BCNR’s reconsideration of its August 31, 2019 decision. (Id.) BCNR also stated “[i]n the absence of sufficient new and material evidence for reconsideration, the decision of the Board is final, and your only recourse would be to seek relief, at no cost to the Board, from a court of appropriate jurisdiction.” (Id.) Mr. Ellis filed a Complaint in this Court on October 4, 2023, which the Court construes as seeking review and reversal of the BCNR’s August 2019 denial of Mr. Ellis’s June 2018 application for correction of his Naval records. (ECF No. 1.) Liberally construing the Complaint, which is difficult to read and understand, Mr. Ellis requests a change in his discharge status to “Honorable Medical Discharge at the rate of 100% disability.” (Id., PageID 7.) He also asks the Court to “expunge the [unauthorized absence] time” for his two periods of absence between March and July 1975. (Id., PageID 35.) BCNR moved to dismiss, arguing this Court lacks jurisdiction over Mr. Ellis’s claims, and even if it did have jurisdiction, Mr. Ellis’s Complaint fails to state a claim for relief. (ECF No. 105.) Mr. Ellis responded in opposition. (ECF No. 109.) BCNR replied. (ECF No. 115.)

Since Mr. Ellis filed the Complaint, over one hundred ECF entries have been docketed, including at least sixty filings by Mr. Ellis. The Court ordered Mr. Ellis to stop filing documents in this case pending resolution of BCNR’s Motion to Dismiss. (ECF No. 122.) LEGAL STANDARD I. Lack of Subject Matter Jurisdiction “Federal courts are courts of limited jurisdiction” that “possess only that power authorized by Constitution and statute.” Kokkonen v. Guardian Life Ins. Co. of Am., 511 U.S. 375, 377 (1994). “It is to be presumed that a cause lies outside this limited jurisdiction, . . . and the burden of establishing the contrary rests upon the party asserting jurisdiction.” Id. (internal citations omitted).

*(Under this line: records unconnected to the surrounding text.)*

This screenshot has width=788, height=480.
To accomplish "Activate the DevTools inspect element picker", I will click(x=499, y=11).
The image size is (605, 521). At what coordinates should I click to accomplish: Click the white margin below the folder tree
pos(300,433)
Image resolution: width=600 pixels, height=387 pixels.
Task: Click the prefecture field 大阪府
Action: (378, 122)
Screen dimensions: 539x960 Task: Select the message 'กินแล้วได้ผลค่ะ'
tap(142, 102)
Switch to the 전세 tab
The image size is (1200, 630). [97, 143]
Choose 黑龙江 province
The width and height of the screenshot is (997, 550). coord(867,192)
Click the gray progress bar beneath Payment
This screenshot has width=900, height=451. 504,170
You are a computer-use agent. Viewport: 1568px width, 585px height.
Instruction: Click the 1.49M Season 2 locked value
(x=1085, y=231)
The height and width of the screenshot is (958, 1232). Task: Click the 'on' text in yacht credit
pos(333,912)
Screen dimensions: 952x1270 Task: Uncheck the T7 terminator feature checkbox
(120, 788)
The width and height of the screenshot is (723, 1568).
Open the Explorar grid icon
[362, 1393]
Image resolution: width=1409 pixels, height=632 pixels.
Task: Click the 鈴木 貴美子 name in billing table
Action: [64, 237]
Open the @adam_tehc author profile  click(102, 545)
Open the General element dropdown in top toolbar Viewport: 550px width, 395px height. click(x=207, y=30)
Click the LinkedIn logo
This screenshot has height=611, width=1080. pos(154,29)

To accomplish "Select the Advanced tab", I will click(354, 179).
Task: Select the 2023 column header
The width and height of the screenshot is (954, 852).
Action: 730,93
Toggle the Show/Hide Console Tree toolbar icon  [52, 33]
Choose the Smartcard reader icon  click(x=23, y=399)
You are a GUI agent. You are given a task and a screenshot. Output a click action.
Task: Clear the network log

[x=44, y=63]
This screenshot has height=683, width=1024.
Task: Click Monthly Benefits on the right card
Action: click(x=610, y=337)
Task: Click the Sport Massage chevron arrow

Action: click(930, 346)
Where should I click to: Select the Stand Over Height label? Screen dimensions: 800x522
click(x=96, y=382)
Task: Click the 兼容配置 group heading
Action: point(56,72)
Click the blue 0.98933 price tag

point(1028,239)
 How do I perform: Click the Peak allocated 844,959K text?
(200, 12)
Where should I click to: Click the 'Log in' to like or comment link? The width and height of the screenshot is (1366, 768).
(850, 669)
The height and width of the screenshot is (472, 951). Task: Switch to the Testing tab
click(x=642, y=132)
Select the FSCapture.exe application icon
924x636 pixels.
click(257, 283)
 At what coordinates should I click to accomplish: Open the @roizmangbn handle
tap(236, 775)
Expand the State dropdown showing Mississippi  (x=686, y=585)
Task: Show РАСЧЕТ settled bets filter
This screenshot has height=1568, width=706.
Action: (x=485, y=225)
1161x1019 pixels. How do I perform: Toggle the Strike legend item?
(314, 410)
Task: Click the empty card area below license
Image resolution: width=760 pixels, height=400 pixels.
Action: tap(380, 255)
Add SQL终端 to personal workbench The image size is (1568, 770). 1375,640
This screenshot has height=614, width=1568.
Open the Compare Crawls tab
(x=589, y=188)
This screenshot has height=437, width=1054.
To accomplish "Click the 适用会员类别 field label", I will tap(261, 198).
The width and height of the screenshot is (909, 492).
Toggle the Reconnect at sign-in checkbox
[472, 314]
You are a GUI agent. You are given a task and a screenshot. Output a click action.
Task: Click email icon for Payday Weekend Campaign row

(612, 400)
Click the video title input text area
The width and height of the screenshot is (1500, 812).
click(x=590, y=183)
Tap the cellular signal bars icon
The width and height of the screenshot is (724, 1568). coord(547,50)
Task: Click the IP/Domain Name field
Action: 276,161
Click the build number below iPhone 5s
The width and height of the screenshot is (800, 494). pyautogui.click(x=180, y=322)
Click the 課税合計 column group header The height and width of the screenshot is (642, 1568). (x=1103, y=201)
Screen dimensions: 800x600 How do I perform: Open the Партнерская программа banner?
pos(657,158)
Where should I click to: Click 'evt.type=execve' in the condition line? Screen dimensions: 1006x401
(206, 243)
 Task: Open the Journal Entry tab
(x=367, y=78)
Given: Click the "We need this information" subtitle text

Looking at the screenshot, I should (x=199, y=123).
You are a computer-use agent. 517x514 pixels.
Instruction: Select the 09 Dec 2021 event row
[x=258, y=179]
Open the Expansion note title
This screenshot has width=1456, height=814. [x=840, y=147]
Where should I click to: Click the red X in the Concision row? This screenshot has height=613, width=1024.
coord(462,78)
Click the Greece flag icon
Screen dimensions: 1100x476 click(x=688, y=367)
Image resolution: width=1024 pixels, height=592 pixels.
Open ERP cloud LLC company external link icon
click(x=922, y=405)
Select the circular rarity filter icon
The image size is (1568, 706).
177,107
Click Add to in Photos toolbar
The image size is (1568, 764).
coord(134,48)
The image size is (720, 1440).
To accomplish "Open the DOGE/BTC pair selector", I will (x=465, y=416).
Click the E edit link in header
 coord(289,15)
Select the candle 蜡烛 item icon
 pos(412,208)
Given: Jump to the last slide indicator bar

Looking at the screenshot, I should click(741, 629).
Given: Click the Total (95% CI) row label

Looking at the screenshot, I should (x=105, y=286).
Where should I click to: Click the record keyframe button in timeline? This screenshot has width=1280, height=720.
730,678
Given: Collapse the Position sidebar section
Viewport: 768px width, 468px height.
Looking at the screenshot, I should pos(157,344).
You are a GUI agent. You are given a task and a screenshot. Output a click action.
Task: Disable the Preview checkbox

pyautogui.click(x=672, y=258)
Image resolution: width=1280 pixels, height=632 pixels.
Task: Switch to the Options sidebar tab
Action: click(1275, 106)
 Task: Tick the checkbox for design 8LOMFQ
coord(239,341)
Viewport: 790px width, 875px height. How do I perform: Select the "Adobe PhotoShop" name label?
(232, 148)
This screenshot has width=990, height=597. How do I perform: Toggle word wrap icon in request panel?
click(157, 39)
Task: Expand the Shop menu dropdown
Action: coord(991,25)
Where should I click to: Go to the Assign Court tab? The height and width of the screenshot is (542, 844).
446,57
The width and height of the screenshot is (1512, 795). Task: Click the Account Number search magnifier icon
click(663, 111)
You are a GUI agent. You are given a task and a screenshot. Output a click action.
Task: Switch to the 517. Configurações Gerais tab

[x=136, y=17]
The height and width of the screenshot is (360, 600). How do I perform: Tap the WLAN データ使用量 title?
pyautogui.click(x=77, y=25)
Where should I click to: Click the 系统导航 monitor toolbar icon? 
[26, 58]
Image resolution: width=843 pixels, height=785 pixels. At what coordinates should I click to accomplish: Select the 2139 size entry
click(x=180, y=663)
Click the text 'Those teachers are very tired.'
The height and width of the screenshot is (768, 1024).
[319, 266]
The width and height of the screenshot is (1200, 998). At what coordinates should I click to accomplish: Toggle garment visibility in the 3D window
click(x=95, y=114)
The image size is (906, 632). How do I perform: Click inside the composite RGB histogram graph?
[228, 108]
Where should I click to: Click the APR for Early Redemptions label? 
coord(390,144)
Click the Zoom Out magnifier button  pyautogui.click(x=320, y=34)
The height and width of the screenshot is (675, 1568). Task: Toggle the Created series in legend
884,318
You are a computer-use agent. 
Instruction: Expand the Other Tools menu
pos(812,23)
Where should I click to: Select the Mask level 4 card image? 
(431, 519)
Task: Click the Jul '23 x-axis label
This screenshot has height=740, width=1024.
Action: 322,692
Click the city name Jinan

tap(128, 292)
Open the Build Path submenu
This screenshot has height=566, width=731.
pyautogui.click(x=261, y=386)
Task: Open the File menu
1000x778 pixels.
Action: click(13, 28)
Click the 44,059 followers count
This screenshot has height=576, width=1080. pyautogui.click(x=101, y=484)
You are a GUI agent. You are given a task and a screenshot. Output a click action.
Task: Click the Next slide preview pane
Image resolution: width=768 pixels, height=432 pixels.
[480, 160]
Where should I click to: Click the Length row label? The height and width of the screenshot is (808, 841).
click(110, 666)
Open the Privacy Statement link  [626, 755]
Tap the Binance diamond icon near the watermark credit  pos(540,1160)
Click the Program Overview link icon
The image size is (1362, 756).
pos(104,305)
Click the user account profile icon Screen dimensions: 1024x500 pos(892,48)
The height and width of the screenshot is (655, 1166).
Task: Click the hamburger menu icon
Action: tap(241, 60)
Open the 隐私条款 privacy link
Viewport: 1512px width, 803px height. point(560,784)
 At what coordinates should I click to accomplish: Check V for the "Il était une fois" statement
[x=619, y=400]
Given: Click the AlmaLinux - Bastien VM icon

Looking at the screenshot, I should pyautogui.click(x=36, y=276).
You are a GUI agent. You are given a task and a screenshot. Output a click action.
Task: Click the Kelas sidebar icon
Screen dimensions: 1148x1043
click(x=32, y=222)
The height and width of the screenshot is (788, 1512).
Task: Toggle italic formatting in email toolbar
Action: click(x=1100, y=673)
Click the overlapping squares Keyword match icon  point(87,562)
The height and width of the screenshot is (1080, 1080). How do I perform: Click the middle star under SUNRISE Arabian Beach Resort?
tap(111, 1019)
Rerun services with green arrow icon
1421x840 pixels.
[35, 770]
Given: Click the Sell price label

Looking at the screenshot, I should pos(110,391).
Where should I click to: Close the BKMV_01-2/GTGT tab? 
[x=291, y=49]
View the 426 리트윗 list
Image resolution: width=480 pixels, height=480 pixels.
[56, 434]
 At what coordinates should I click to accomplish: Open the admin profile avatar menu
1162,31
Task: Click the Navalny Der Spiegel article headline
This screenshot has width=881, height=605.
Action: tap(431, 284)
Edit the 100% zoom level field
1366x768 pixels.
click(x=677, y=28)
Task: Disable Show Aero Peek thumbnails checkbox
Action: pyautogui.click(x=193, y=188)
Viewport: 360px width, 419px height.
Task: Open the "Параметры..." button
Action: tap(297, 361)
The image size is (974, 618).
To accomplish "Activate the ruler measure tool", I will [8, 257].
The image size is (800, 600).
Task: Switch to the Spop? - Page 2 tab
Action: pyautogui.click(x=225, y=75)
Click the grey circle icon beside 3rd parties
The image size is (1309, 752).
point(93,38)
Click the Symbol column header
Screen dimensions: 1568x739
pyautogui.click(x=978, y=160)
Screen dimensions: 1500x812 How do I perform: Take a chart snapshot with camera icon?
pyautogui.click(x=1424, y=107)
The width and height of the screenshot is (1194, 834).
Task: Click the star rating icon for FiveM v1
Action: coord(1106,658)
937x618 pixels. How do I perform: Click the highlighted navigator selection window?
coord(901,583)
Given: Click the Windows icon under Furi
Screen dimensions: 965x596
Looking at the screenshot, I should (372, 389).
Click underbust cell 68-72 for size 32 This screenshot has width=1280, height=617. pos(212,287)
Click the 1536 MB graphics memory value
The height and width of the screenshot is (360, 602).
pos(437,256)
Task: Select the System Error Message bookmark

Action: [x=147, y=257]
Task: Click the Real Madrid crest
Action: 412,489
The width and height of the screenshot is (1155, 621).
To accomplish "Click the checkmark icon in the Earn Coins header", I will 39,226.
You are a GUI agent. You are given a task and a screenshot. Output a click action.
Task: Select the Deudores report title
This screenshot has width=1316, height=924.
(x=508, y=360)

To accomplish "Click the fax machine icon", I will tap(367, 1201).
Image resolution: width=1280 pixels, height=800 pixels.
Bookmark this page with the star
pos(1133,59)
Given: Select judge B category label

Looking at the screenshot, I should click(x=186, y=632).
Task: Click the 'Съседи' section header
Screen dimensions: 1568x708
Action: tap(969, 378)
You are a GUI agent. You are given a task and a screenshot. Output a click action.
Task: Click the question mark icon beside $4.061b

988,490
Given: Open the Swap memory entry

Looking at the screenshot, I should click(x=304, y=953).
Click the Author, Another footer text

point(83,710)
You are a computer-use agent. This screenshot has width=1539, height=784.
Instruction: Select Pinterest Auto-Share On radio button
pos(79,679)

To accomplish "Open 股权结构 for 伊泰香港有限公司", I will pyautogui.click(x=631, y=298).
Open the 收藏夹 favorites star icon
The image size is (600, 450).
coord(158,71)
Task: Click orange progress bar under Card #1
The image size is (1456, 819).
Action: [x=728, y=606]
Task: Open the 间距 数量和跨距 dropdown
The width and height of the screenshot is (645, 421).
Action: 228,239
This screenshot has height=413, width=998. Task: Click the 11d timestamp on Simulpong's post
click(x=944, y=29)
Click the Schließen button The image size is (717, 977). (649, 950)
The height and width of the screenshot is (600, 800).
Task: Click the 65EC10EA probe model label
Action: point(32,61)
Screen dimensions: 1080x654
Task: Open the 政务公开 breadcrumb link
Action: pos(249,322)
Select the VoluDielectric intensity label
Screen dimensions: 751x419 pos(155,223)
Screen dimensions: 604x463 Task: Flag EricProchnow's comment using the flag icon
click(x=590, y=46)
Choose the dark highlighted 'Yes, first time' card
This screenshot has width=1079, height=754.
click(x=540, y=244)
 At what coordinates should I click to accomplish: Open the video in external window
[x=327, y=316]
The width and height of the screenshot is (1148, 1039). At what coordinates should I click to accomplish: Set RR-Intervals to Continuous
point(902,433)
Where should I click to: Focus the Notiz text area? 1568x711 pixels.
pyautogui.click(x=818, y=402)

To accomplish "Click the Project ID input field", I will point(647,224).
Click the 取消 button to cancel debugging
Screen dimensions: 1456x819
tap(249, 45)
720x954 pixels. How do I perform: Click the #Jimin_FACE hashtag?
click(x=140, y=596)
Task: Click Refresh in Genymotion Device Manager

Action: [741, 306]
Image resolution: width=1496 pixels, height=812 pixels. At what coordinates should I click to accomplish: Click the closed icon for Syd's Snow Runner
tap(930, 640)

Federal subject matter jurisdiction “can never be waived or forfeited.” Gonzalez v. Thaler, 565 U.S. 134, 141 (2012). A court may dismiss an action under Rule 12(b)(1) when the court lacks subject matter jurisdiction. Fed. R. Civ. P. 12(b)(1). A motion to dismiss for a lack of subject matter jurisdiction falls into two general categories: facial attacks and factual attacks. United States v. Ritchie, 15 F.3d 592, 598 (6th Cir. 1994). BCNR raises both a facial challenge and a factual challenge to this Court’s jurisdiction, but only BCNR’s facial attack is relevant to this Opinion and Order. (ECF No. 105, PageID 1321.) A facial attack challenges the sufficiency of the pleading itself, and the district court accepts the allegations of the complaint as true. Ritchie, 15 F.3d at 598. To survive a facial attack, the complaint must contain a “short and plain statement of the grounds” for jurisdiction. Dehen v. Ohio State Univ., No. 2:23-cv-517, 2023 WL 4842706, at *2 (S.D. Ohio June 5, 2023) (Watson, J.) (citing Rote v. Zel Custom Mfg. LLC, 816 F.3d 383, 387 (6th Cir. 2016)). II. Pro Se Litigants

Courts liberally construe pleadings by pro se litigants, and such pleadings are subject to “‘less stringent standards than formal pleadings drafted by lawyers’ and can only be dismissed for failure to state a claim if it appears ‘beyond doubt that the plaintiff can prove no set of facts in support of his claim which would entitle him to relief.’” Estelle v. Gamble, 429 U.S. 97, 106 (1976) (quoting Haines v. Kerner, 404 U.S. 519, 520–21 (1972) (cleaned up)). The Court must “construe the complaint in the light most favorable to the plaintiff [and] accept all well-pleaded factual allegations as true.” Trzebuckowski v. City of Cleveland, 319 F.3d 853, 855 (6th Cir. 2003). ANALYSIS After briefly discussing the status of Mr. Ellis’s claims, the Court considers whether there

is subject matter jurisdiction over the Complaint. I. Interpretation and Status of Mr.